■ Task to complete ■
Consider the entries below. Count the lines holding the string "editor" and state the number only.

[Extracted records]
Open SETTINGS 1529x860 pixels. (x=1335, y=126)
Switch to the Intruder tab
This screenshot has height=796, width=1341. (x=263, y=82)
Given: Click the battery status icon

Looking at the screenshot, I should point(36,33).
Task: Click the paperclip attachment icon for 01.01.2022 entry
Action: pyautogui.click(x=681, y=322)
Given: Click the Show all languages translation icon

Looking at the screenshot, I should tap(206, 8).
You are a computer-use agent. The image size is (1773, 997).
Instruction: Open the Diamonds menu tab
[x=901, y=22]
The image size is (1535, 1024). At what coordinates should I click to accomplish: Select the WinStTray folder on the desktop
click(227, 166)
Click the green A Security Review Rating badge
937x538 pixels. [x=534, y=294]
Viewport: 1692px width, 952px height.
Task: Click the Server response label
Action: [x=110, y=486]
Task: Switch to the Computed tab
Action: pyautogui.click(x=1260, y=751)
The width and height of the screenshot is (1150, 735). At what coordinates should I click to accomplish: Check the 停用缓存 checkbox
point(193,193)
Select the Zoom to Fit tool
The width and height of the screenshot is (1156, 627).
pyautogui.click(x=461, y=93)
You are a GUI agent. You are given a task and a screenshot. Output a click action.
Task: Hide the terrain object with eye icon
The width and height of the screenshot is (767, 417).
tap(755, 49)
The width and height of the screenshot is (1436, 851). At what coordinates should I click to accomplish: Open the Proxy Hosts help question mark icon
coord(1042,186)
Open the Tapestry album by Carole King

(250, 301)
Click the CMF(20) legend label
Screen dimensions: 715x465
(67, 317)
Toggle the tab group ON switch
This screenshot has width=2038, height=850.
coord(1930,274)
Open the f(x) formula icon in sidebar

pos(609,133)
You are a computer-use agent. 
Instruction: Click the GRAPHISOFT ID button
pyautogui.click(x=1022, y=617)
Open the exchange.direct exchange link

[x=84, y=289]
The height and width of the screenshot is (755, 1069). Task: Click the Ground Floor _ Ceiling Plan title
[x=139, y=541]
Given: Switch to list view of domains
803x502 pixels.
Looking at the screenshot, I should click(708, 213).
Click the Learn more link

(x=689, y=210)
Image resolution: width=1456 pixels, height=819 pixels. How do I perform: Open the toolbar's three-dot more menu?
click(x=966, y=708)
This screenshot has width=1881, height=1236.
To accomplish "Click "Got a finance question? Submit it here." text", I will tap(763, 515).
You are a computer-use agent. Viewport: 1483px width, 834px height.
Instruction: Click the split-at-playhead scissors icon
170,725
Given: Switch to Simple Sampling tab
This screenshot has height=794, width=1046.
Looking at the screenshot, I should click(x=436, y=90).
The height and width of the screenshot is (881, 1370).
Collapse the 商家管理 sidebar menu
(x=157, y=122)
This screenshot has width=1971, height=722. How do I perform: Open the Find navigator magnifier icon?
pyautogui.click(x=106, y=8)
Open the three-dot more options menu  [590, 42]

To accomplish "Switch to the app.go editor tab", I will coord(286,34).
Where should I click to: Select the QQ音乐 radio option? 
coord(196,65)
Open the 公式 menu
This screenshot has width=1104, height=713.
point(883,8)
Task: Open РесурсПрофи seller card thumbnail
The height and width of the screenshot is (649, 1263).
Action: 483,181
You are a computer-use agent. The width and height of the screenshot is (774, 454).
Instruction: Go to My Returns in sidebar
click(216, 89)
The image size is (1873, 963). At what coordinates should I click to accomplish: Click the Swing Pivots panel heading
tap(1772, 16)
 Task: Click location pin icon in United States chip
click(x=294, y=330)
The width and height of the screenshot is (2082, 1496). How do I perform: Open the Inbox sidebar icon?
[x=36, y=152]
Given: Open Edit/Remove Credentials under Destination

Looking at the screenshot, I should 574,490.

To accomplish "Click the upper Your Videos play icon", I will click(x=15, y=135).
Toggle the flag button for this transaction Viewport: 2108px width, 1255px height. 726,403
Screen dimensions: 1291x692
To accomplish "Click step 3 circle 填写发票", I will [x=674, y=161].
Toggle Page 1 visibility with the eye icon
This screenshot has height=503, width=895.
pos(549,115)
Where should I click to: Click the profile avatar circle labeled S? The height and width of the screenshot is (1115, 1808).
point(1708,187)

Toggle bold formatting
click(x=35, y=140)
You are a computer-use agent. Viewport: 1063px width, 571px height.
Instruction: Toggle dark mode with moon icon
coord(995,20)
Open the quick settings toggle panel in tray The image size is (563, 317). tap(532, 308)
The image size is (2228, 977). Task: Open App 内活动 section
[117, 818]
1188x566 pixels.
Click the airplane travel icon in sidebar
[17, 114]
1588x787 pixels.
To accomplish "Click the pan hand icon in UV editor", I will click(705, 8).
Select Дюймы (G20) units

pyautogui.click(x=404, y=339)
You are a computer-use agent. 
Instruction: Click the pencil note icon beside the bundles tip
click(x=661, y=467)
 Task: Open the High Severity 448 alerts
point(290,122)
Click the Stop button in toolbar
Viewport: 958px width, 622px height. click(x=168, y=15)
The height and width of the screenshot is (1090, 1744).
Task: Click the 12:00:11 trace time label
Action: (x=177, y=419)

■ Solution to this problem ■
2